What to work on: The response should consist solely of the lines running from the line with "Where should I click to: Click the Google" to the end of the data, retyped exactly.

*-*-*

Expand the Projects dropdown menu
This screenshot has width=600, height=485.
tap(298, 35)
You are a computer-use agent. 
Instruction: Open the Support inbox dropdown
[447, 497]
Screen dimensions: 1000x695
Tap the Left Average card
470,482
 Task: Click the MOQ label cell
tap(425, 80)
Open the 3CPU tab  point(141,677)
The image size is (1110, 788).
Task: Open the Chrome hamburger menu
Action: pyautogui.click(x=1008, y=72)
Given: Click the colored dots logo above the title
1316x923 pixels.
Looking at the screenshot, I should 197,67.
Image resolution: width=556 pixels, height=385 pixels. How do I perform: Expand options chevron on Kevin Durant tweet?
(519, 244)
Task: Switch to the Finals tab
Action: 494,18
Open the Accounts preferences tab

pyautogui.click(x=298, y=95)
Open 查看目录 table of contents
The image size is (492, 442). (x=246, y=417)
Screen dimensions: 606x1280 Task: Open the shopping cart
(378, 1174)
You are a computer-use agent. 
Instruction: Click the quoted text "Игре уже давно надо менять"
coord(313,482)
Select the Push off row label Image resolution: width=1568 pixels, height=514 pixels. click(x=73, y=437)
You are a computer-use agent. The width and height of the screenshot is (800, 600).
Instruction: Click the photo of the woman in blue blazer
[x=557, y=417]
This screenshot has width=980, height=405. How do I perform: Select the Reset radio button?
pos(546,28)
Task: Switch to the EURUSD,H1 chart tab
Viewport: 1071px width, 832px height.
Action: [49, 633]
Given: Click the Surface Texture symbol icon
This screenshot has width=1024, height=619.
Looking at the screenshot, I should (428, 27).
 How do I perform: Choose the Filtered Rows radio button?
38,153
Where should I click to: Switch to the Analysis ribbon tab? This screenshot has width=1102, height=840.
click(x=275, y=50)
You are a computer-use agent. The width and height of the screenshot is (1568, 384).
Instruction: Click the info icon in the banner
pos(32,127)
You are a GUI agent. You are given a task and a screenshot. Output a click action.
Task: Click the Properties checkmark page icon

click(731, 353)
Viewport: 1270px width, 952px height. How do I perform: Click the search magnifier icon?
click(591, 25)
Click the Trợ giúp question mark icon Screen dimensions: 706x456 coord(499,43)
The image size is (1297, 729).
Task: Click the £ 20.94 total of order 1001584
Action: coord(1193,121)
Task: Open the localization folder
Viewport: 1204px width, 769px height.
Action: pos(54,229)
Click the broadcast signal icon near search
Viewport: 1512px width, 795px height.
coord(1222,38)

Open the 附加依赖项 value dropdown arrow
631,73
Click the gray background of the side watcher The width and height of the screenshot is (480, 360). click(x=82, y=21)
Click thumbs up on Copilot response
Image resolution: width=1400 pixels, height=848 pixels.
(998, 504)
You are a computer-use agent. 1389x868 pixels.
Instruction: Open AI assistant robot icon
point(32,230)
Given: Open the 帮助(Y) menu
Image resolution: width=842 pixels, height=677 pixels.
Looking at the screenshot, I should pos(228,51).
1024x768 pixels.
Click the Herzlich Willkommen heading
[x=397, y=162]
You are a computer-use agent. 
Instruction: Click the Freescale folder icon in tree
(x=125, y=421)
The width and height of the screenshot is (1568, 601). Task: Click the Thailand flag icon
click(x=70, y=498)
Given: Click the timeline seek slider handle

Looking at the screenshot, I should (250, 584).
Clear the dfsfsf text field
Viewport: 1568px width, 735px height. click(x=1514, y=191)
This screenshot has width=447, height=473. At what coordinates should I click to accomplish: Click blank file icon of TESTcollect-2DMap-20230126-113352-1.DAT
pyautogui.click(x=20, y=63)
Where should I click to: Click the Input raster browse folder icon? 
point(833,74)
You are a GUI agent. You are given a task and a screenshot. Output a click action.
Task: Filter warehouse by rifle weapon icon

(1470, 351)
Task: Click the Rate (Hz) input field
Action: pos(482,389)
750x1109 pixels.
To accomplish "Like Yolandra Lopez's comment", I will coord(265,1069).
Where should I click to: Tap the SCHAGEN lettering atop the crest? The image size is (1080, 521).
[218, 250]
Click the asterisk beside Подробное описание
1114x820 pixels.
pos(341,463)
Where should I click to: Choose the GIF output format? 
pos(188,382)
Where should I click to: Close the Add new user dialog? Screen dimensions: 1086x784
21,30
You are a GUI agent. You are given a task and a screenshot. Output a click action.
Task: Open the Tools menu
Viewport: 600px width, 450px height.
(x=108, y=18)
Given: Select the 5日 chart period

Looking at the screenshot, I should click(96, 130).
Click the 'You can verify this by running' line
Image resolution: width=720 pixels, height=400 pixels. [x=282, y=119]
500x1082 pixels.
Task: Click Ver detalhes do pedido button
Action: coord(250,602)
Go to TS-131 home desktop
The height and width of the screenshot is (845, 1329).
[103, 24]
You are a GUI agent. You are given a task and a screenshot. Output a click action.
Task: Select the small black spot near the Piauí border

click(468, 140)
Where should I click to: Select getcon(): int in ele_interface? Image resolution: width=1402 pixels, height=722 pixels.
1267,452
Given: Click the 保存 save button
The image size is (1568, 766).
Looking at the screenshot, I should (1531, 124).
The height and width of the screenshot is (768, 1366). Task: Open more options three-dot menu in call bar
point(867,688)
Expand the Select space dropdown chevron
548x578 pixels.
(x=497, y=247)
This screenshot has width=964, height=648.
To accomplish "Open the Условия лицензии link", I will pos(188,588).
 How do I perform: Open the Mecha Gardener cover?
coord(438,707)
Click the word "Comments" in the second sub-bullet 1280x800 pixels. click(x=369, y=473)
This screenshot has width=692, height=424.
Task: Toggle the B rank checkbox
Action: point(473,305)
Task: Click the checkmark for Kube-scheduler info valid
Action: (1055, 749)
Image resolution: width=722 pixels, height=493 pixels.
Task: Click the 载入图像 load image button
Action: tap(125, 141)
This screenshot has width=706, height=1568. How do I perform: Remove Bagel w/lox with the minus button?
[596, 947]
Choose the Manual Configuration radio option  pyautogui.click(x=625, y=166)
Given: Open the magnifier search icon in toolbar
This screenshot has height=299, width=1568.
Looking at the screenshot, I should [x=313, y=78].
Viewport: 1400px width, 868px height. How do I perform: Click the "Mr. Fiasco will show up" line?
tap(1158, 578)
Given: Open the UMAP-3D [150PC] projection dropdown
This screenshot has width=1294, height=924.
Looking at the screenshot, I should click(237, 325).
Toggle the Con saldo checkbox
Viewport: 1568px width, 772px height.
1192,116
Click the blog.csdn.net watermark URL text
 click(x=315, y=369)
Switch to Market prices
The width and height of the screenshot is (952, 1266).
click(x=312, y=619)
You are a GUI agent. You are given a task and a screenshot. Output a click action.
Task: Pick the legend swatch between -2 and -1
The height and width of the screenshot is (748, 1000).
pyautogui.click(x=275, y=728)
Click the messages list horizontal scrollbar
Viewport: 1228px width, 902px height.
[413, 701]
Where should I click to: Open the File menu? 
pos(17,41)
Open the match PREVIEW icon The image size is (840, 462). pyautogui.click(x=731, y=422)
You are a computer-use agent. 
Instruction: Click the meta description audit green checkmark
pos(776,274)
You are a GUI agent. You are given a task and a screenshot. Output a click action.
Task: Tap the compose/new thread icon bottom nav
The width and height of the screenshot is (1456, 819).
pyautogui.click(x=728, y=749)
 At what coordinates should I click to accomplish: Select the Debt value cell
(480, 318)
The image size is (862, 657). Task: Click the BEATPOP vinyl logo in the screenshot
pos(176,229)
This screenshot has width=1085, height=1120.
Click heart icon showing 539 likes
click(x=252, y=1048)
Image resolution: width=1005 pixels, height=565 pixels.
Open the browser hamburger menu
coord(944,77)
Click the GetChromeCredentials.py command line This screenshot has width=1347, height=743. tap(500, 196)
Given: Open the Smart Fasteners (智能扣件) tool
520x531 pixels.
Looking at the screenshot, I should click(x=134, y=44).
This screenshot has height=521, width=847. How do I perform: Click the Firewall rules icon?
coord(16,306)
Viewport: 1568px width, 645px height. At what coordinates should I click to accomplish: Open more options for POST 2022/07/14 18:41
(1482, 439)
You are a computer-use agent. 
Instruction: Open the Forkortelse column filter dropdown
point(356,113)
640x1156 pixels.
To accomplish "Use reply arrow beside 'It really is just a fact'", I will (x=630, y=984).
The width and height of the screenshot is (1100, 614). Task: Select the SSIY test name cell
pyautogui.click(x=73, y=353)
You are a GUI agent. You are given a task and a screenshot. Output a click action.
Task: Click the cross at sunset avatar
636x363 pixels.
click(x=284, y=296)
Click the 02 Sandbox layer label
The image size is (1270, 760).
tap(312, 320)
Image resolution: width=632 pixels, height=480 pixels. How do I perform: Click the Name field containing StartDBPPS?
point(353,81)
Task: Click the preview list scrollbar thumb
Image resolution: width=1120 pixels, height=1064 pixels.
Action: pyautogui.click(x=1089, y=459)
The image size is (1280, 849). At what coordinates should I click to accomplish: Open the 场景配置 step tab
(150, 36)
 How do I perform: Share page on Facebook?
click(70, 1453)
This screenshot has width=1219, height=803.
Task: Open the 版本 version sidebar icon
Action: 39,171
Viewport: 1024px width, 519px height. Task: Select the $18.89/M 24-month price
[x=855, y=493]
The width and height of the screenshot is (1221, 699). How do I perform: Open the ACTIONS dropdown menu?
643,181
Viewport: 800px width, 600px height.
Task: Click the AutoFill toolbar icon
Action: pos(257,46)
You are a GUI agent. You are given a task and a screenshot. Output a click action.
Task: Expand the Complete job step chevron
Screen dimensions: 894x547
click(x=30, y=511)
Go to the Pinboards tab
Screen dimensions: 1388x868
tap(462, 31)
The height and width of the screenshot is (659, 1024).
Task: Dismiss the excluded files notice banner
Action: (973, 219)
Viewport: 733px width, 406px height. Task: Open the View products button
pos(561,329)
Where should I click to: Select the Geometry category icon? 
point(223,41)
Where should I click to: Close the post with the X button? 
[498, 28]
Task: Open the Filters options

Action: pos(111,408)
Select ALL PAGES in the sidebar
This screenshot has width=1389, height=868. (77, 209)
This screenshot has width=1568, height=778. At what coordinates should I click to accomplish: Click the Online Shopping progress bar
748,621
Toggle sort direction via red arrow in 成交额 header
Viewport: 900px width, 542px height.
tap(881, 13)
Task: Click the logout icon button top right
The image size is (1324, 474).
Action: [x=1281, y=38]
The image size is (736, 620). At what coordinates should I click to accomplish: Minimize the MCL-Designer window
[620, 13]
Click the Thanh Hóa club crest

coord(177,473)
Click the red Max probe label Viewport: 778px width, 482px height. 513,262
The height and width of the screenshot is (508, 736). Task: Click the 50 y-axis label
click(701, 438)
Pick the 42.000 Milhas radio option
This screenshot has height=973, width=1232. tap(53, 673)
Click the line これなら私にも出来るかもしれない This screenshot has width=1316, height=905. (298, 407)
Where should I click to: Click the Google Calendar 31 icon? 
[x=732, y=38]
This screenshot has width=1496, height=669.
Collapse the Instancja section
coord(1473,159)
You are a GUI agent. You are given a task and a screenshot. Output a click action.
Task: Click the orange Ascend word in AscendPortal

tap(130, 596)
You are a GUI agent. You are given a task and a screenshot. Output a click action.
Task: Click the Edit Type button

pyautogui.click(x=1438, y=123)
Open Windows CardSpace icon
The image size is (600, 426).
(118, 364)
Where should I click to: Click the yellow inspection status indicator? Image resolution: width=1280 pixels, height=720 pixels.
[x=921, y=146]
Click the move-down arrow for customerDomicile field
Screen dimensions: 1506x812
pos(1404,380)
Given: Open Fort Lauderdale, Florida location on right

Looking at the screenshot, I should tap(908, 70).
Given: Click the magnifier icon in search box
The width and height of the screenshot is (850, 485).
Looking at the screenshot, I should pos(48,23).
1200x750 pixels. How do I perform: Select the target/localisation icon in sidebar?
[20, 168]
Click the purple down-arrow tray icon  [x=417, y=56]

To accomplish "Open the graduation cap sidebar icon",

*-*-*

Problem solution:
Where should I click to: Click the Google Calendar 31 icon? 
[x=732, y=38]
This screenshot has width=1496, height=669.
Collapse the Instancja section
coord(1473,159)
You are a GUI agent. You are given a task and a screenshot. Output a click action.
Task: Click the orange Ascend word in AscendPortal

tap(130, 596)
You are a GUI agent. You are given a task and a screenshot. Output a click action.
Task: Click the Edit Type button

pyautogui.click(x=1438, y=123)
Open Windows CardSpace icon
The image size is (600, 426).
(118, 364)
Where should I click to: Click the yellow inspection status indicator? Image resolution: width=1280 pixels, height=720 pixels.
[x=921, y=146]
Click the move-down arrow for customerDomicile field
Screen dimensions: 1506x812
pos(1404,380)
Given: Open Fort Lauderdale, Florida location on right

Looking at the screenshot, I should tap(908, 70).
Given: Click the magnifier icon in search box
The width and height of the screenshot is (850, 485).
Looking at the screenshot, I should pos(48,23).
1200x750 pixels. How do I perform: Select the target/localisation icon in sidebar?
[20, 168]
Click the purple down-arrow tray icon  [x=417, y=56]

To accomplish "Open the graduation cap sidebar icon",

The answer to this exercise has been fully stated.